WHAT YOU SHOULD DO: Update the part of the data that opens with the line containing "You are a GUI" and closes with the line containing "Hopewell Missionary Baptist" by replacing "GUI agent" with "GUI assistant", and return only those lines with everything else unchanged.

EXERCISE DATA:
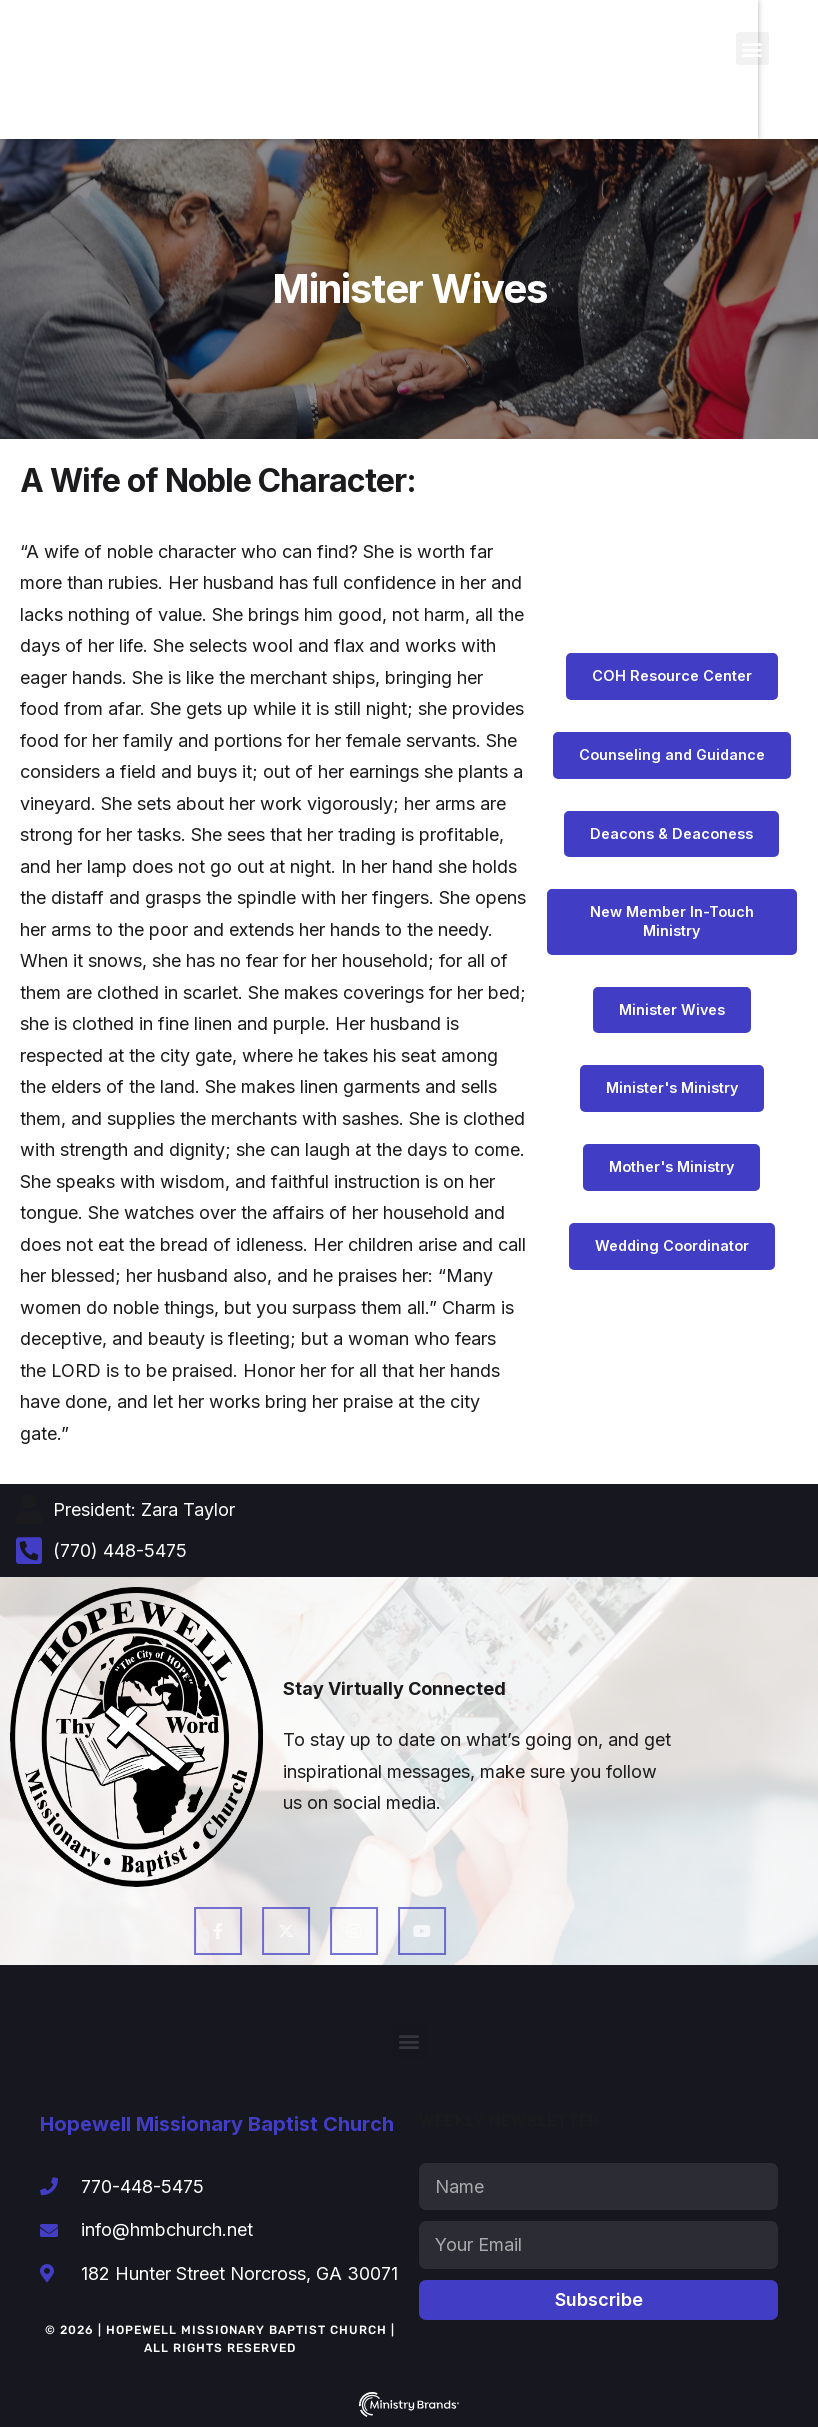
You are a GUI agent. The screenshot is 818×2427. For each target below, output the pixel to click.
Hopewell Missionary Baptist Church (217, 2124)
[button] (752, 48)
* * *
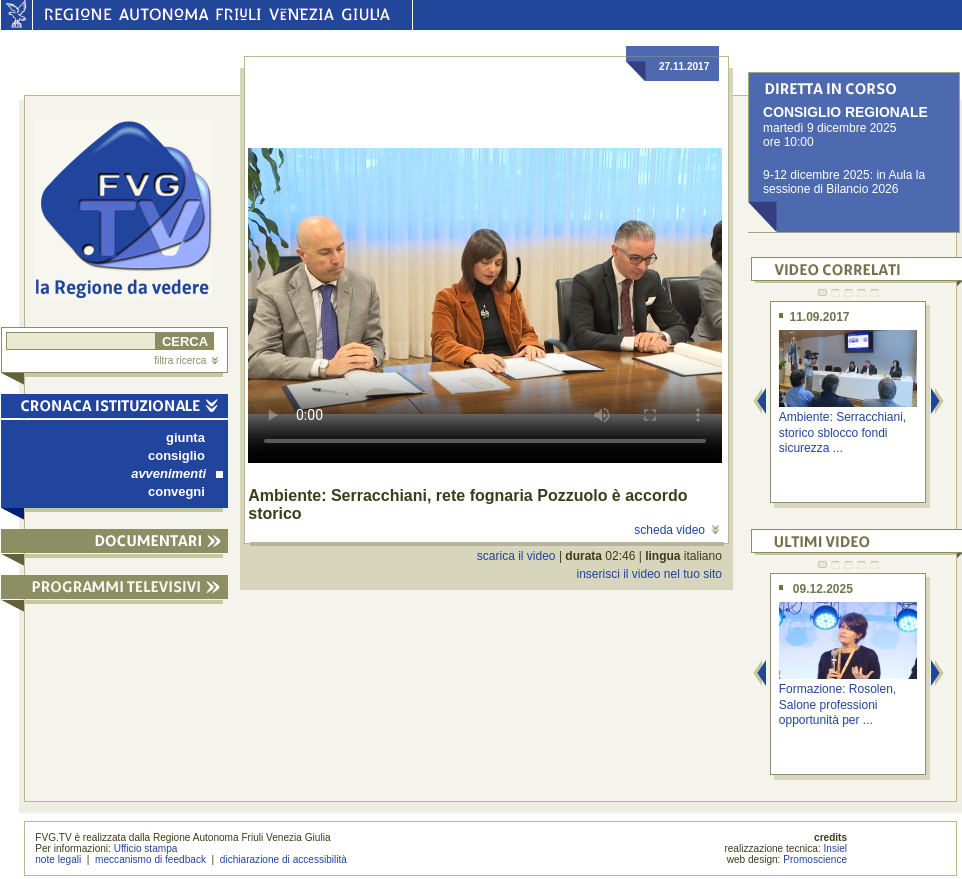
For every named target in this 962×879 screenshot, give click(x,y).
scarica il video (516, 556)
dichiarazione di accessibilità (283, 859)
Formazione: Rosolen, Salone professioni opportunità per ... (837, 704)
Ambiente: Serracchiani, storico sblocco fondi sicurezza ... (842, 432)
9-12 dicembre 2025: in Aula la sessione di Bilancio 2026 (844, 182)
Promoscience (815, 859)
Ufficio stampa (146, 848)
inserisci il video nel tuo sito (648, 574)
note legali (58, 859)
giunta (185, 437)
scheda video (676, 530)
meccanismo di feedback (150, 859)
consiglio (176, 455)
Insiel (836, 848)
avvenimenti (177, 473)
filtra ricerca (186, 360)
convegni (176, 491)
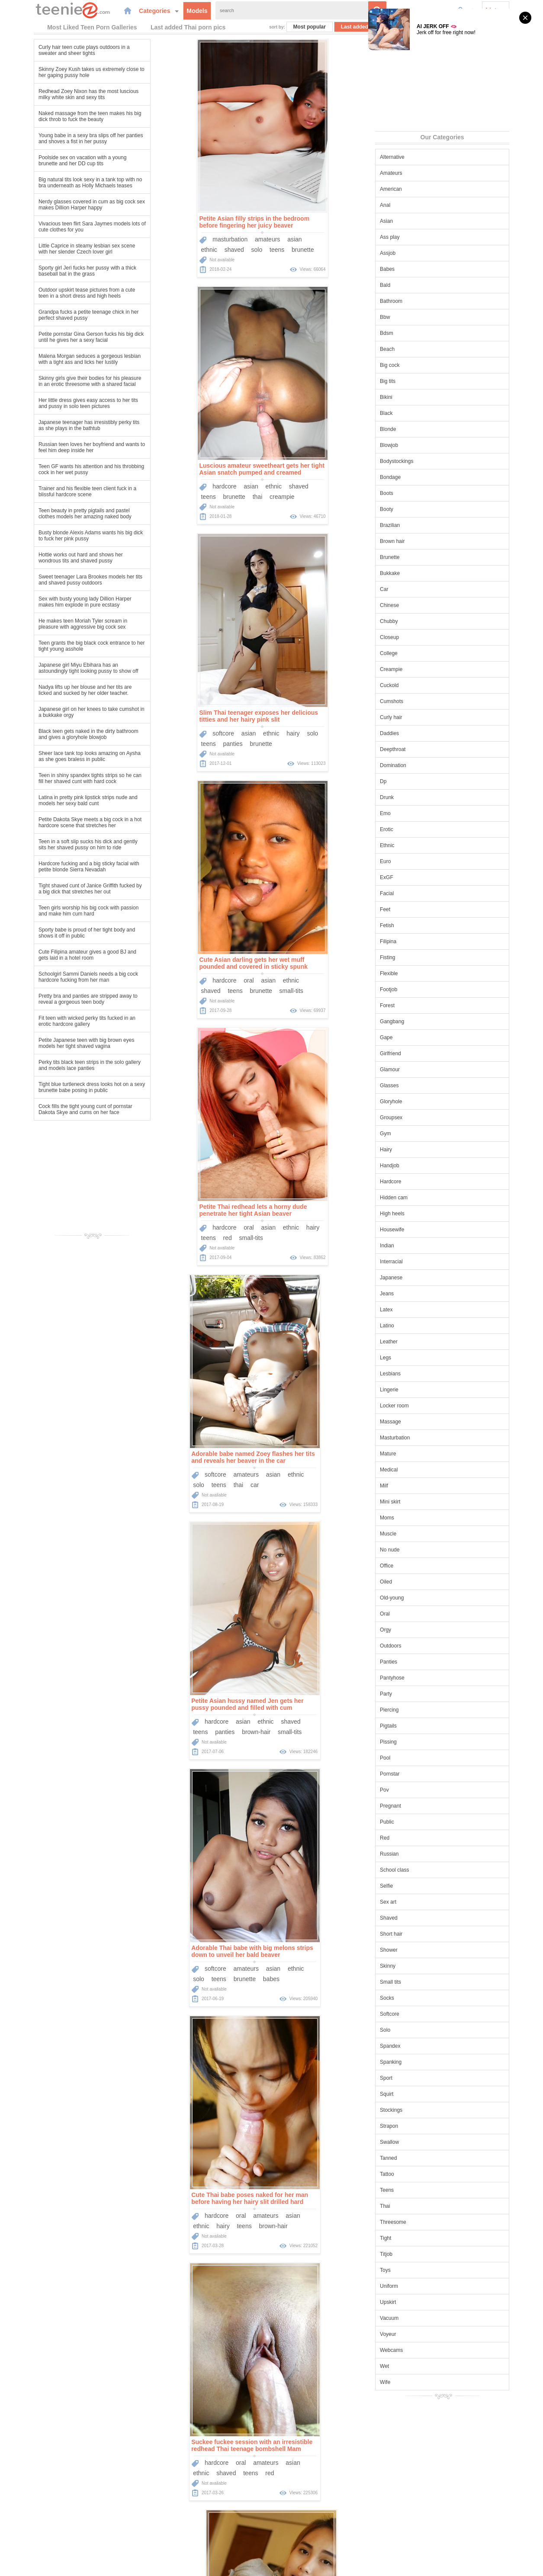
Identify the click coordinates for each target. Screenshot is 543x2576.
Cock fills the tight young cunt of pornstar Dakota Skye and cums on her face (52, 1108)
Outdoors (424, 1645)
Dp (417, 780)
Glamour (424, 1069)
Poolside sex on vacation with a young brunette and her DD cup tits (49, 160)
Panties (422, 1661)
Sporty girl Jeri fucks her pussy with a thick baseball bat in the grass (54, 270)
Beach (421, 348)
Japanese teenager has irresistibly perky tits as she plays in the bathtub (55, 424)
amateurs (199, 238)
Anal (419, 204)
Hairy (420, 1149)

RESPONSE:
You are a GUI assistant. The screenshot is 818×2427. For each target below, output the pixel to click.
Hopewell Missionary Baptist Church (217, 2124)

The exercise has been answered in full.